The Master is Anderson's most cinematically humble film yet. Gone are the sweeping camera moves, rapid-fire editing and high style of his previous films; even the slow, meticulous, beautifully lit tracking shots of There Will Be Blood are gone. Instead, Anderson submits to a wholly utilitarian shooting style, only moving the camera when necessary to capture action in the shot, and using formal framing techniques and naturalistic (but still very beautiful) lighting to comment on the characters' internal states. That said, it would be impossible to talk about the film's visual style without commenting on Anderson and cinematographer Mihai Malaimare Jr.'s decision to shoot on 65mm film. This film stock, especially when projected in 70mm, provides the film with an unprecedented sense of clarity and sharpness. The 65mm lenses provide a very unique and distinctly shallow depth of field that adds to the dream-like quality of the film, and helps emphasize the isolation the characters feel. It would be a crime to watch the film on any other format.

All this discussion about non-narrative elements, thematic overtones and film formats is not to minimize what is possibly the film's crowning and most long-lasting achievement: the performances. Philip Seymour Hoffman, one of the most consistent performers working today and an Anderson regular, delivers another powerful, charismatic performance in line with his turn in Doubt. It is, for the most part, an effectively subtle performance, maintaining a controlled dignity peppered with the occasional outburst. Amy Adams delivers a similarly dignified performance. Her character is mostly quiet, observing from the sidelines, but she has her moments to shine in the aforementioned private scenes between her and Lancaster, in which she completely dominates him. But the highlight of the film is without a doubt Joaquin Phoenix's tremendous performance as Freddie Quell. Over the years, Phoenix has, without much fanfare, slowly but surely cemented himself as one of the best actors working today, with powerful turns in many varied films, from his deliciously villains turn as emperor Commodus in Gladiator to his quiet, grave personification of Johnny Cash in Walk the Line. Now, after a four-year absence from narrative films, he returns with what is undoubtedly a career best performance, and one that, with any luck, will win him a much-deserved Oscar. His utter and complete immersion in the character of Freddie Quell has to be seen to be believed. His back hunched, swinging his arms like an ape, his frame thin, his face twisted and distorted, mumbling and slurring his speech out of the corner of his mouth like he is just learning how to behave in society for the first time, and failing. And Phoenix' physical commitment to the performance doesn't stop there, either: he flings himself into scenes of raw violence that look and feel completely real. It is a crowning achievement in the art of acting and "the method," rivaling that of Daniel Day-Lewis in Anderson's previous film, and it further cements the biggest difference between Anderson and Stanley Kubrick as directors: Where Kubrick is known for his actors' cold, removed performances, Anderson has become the most consistent source for high-caliber Acting with a capital A.

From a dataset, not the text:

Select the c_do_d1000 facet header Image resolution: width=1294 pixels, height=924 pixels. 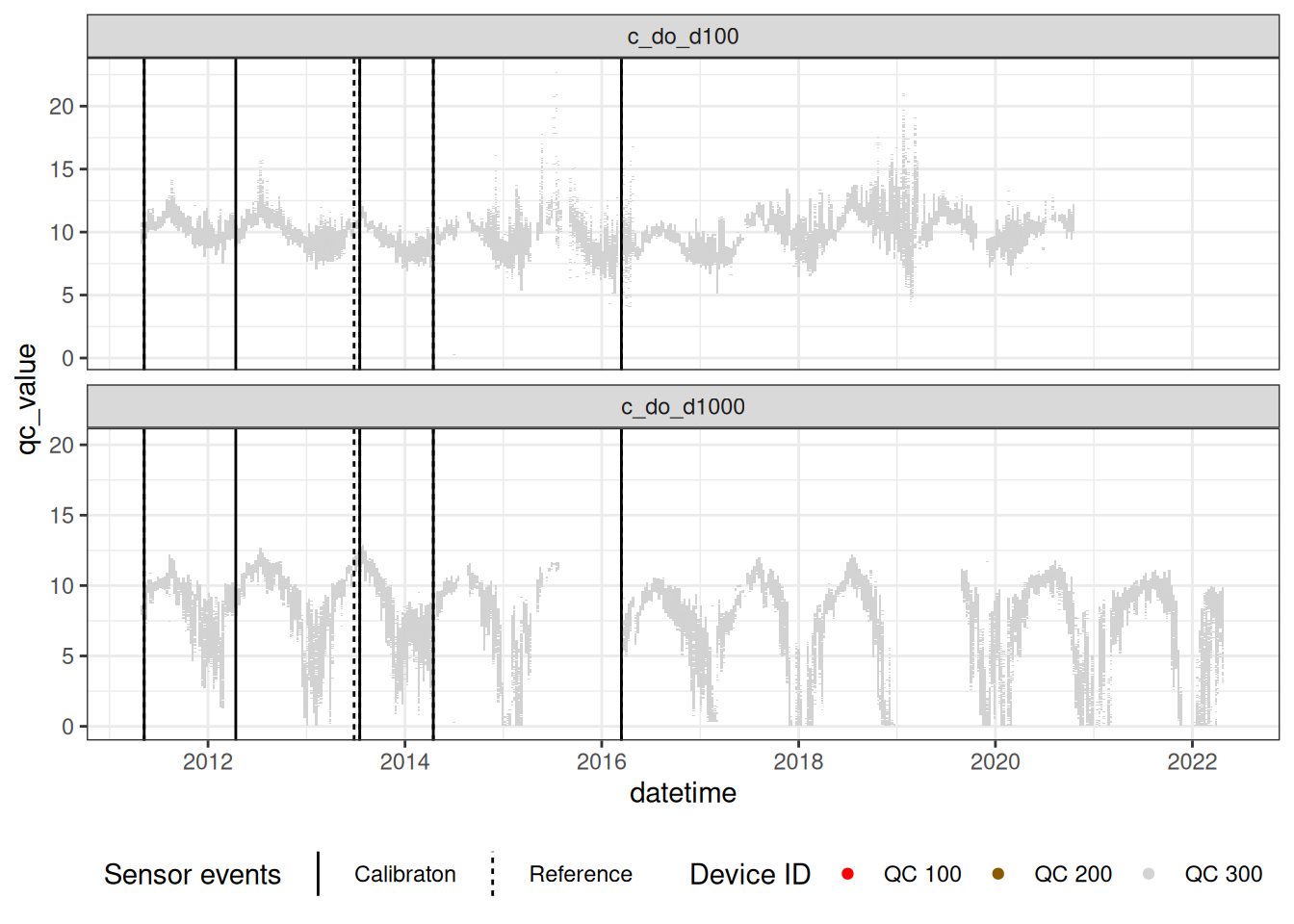tap(683, 407)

It's hard to really explain what makes The Master work even though it lacks many traditional narrative elements that provide most other films with powerful drama, closure and immediate gratification. It's a very subjective experience, and I'm sure many viewers will have difficulty immersing themselves in the film without the typical sense of narrative progression and character goals. For this reason, The Master is probably Anderson's least accessible film. That said, I think it is a testament to Anderson's enormous intellect and directorial abilities that he managed to capture the attentions and fascination of so many viewers and critics. He certainly won me over; although I had more visceral and immediately satisfying reactions to Anderson's previous films, I find that The Master lingers on long after the lights went up in the theater. The film's intellectual ambitions, along with its very unique, eerie tone, will keep me mulling over the experience for days to come. Already I feel the urge to re-visit it and attempt to uncover more of the film's secrets. And that right there is a telltale sign of an instant classic film in the making.